Distinctions : quand l’universel répond présent
La liste est vertigineuse — doctorats honoris causa de Buenos Aires à Uppsala, de Paris-I à Beijing, Grand-Croix en Europe, Amériques, Afrique, ordres nationaux et médailles — mais elle dit simplement une chose : le monde s’est reconnu dans ce Sénégalais qui aura plaidé une universalité plurielle. Au pays, l’hommage s’est inscrit dans la pierre : la deuxième université publique de Dakar porte son nom.


Rencontres et fidélités
Il y a les compagnonnages : Cheikh Anta Diop, Joseph Ki-Zerbo, Abdoulaye Ly. Les dialogues avec Seán MacBride, Prix Nobel de la paix, sur l’architecture d’un espace médiatique mondial plus équitable. Et cette lettre du pape Jean-Paul II qui, au-delà des appartenances, cautionne l’idée que l’alphabétisation n’est pas une technique mais une vocation humaniste. Il y a aussi, plus intime, la Sorbonne où il rencontre celle qui deviendra son épouse haïtienne : deux silhouettes noires dans un amphithéâtre clair, promesse d’une vie partagée « dans le bonheur parfait ».

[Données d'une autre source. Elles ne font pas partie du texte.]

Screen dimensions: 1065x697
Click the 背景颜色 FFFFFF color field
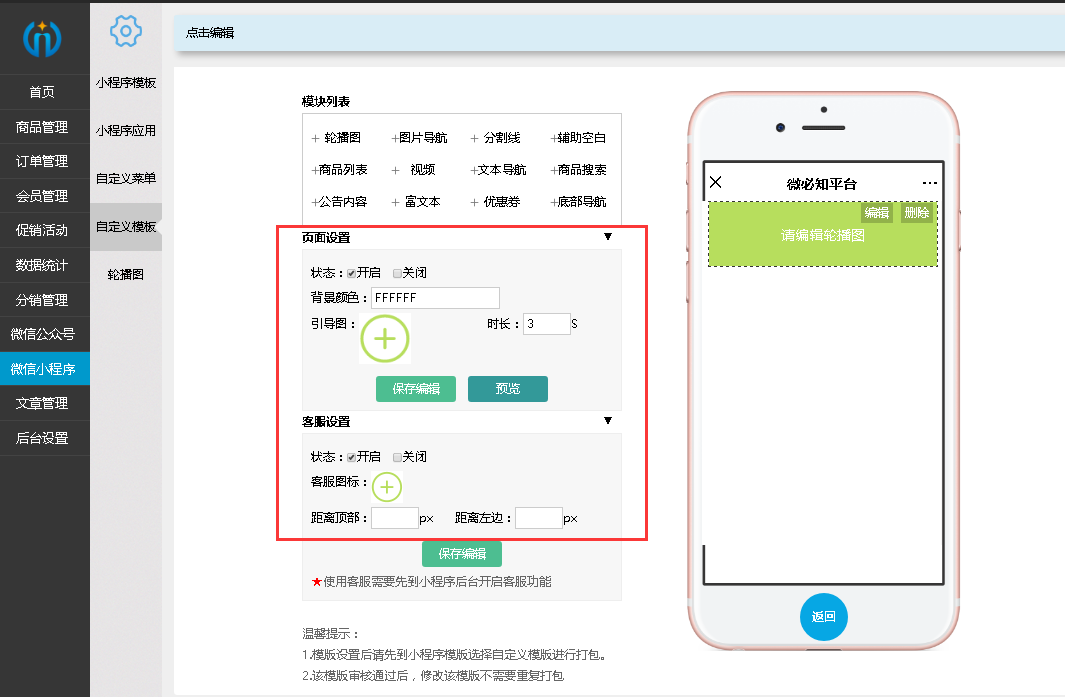click(435, 298)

Style Mbow : autorité sans autoritarisme
Ceux qui l’ont approché évoquent une bonté sans mièvrerie, une autorité jamais autoritaire. Sa méthode, en trois verbes : écouter, relier, convaincre. Dans les crises les plus dures, il résume mieux que chacun la position de l’autre — pas pour arrondir, mais pour hausser la vérité. Un témoin raconte : un jour, malade, Mbow serre sa main, une pression brève et ferme. Les grands hommes laissent des institutions et des textes ; les plus grands laissent aussi des gestes.
La nouvelle modernité africaine qu’il nous lègue
Aux éducateurs, il lègue une méthode : partir des réalités des gens, honorer les savoirs locaux, ouvrir les horizons. Aux décideurs, un rappel : pas de paix sans culture, pas de culture sans justice, pas de justice sans vérité. Aux journalistes et aux plateformes, une invitation : multiplier les voix. Aux jeunes, une preuve : on peut être de son terroir et du monde, écrire des livres et changer des villages, tenir tête aux puissants et garder le sourire.
Le 24 septembre 2024, à 103 ans, l’ancien professeur, ministre et directeur général de l’UNESCO s’est éteint à Dakar. Le monde a perdu un veilleur ; l’Afrique, une boussole. Mais l’hommage qui s’ouvre aujourd’hui, et la bibliothèque de ses œuvres, disent assez que Mbow ne s’est pas absenté : il nous a laissés responsables. À nous de tenir la main qu’il a tendue — et de prolonger, sans emphase, ce qu’il appelait simplement la dignité humaine.